Analysis of Statistics Canada data done by Canadians for Tax Fairness has now shown that Canadian corporations are avid users of the tax haven, with over $2.5 billion stashed in Mauritius.
One corporation with a significant financial presence in Mauritius is SNC-Lavalin, which according to the ICIJ used a shell company in Mauritius to avoid paying $8.9 million on its mining operations in Senegal.
Sun Life Financial is also named in the Mauritius Leaks documents. The Canada-based finance and insurance giant allegedly used a Luxembourg subsidiary to create a secondary subsidiary in Mauritius, which it then leveraged to hold equity investments in India.

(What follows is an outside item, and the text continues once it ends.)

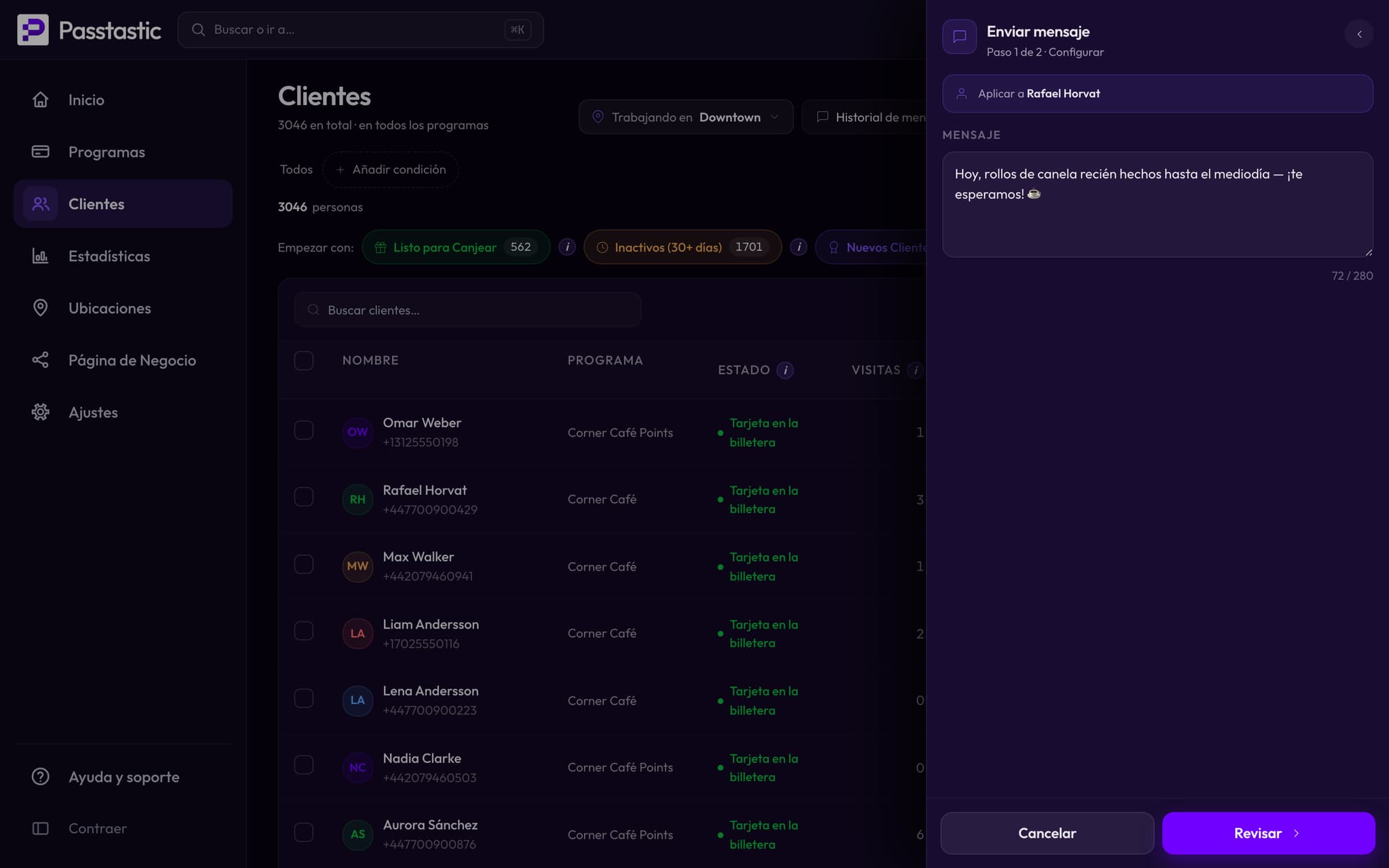Image resolution: width=1389 pixels, height=868 pixels.
Task: Click the Buscar clientes search field
Action: point(467,310)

Over 90% of major Canadian corporations use tax havens in some form, according to research done by Canadians for Tax Fairness. In their Platform for Tax Fairness, the organization outlines simple policy changes that could be implemented to crack down on tax cheats, including barring corporations that use tax havens from accessing government contracts and ending non-taxation treaties with tax havens.
As of yet, no political party has embraced the organization’s recommendations.